Izba zimowa Stüdlhütte

 
Austria
Austria, Stüdlhütte
POPRZEDNIPOWRÓT DO LISTYNASTĘPNY
Przejechano 639 km
 
Na parkingu w Kalls byliśmy już o 6.00. Przepak, gotowanie, drzemka kierowcy – to zajęło chwilę, toteż dopiero koło 9.00 wystartowaliśmy szlakiem w górę, porzucając auto na 2 dni na parkingu (parking bezpłatny). Pierwsza krótka przerwa w Lucknerhütte (2241 m). Do tego miejsca dochodzi się praktycznie drogą jezdną, która powyżej schroniska zamienia się ścieżkę. Po drodze spotykaliśmy klasyczne okazy przyrody tyrolskiej oraz ciekawskie świstaki i stadko kozic. Im wyżej tym okazów było mniej, za to coraz częściej trawersowaliśmy zalegające jęzory śniegu, którego przybywało wraz z wysokością.
Do Stüdlhütte dotarliśmy stosunkowo wcześnie –w okolicach południa byliśmy już na miejscu. Zastanawialiśmy się chwilę czy nie iść wyżej do schroniska Erzherzog-Johann-Hütte (3450 m), jednak wątpliwości rozwiała kwestia aklimatyzacji, zmęczenie i psująca się pogoda. Doświadczenia wyniesione z Himalajów podpowiadało, że z wysokością nie należy szarżować - 2800 m będzie wystarczające na pierwszy nocleg. Poza tym właśnie zaczynało padać, co ostatecznie przesądziło sprawę. Staliśmy się zatem pierwszymi tego dnia lokatorami gościnnej izby zimowej Stüdlhütte. W kuchni zastaliśmy jeszcze nie wygaszony piec, który C2 na nowo rozpalił. Ogień szybko się rozhulał, zalewając izbę kuchenną przyjemnym ciepłem a my, po całonocnej jeździe i paru godzinkach podchodzenia, zapadliśmy na drewnianych ławach w ponadgodzinną drzemkę.

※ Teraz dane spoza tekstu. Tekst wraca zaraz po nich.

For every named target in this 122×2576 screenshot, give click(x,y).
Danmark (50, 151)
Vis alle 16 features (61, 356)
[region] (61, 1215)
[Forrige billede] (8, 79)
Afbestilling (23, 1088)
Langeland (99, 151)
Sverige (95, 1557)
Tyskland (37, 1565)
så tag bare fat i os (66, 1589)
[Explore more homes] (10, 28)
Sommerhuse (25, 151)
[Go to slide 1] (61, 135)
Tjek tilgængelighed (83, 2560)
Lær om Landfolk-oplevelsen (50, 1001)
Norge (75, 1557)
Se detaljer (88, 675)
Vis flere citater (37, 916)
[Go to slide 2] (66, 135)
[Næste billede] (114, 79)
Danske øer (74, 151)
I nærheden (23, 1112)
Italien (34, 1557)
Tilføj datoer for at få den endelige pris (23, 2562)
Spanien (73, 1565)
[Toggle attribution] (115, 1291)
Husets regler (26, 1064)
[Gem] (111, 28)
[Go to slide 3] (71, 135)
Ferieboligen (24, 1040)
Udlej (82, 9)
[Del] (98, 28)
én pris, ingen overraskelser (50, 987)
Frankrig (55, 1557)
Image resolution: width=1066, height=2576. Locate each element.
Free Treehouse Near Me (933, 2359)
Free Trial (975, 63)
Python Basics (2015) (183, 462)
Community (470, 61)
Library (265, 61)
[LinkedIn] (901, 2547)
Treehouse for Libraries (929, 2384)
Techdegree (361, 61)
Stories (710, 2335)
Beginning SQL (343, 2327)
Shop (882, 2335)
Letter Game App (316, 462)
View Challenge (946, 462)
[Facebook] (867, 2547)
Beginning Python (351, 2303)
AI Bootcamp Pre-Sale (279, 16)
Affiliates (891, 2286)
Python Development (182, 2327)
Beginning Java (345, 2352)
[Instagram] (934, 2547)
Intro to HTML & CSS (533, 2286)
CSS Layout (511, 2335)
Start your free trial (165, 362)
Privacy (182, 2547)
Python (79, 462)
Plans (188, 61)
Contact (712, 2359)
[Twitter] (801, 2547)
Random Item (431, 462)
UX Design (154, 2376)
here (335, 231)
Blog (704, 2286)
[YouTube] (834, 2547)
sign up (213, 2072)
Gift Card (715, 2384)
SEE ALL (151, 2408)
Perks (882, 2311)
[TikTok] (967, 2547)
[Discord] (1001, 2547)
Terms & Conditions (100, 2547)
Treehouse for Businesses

Około 14.00 zaczęły się schodzić kolejne grupy zamierzające nazajutrz szturmować Grossa. Ze względu na trwający długi weekend byli to w dużej mierze Polacy (5 grup Polskich i 2 austriacko - niemieckie). Szybko zrobiło się swojsko. Aby nie spędzić reszty dnia, na jakże miłych pogaduchach, wyżerce i odpoczynku, podjęliśmy decyzję o wyjściu na wycieczkę aklimatyzacyjno - rekonesansową. Było mi to bardzo na rękę, bo od jakiegoś czasu czułam nieprzyjemne pulsowanie w okolicach skroni - wysokość, niedospanie, duchota w domku - wszystko naraz wychodziło bólem głowy. Może po spacerze mi przejdzie..

Wykorzystując okno pogodowe, podeszliśmy z Robertem i C2 na lekko do lodowca Tellschnitzkees (ok. 3000 m). Ponieważ już powoli szarzało, próby wypatrzenia ścieżki po drugiej jego stronie spełzły na niczym, ale przynajmniej wiedzieliśmy gdzie się kierować, jakby przez noc zasypało ją całkowicie. Przygotowanie terenowe zaliczone.
Pozostało nam jeszcze tylko przygotowanie logistyczne. Około 2h spędziliśmy na doprowadzaniu plecaków do stanu maksymalnej gotowości, tak by móc wyruszyć nazajutrz zaraz po zjedzeniu śniadania.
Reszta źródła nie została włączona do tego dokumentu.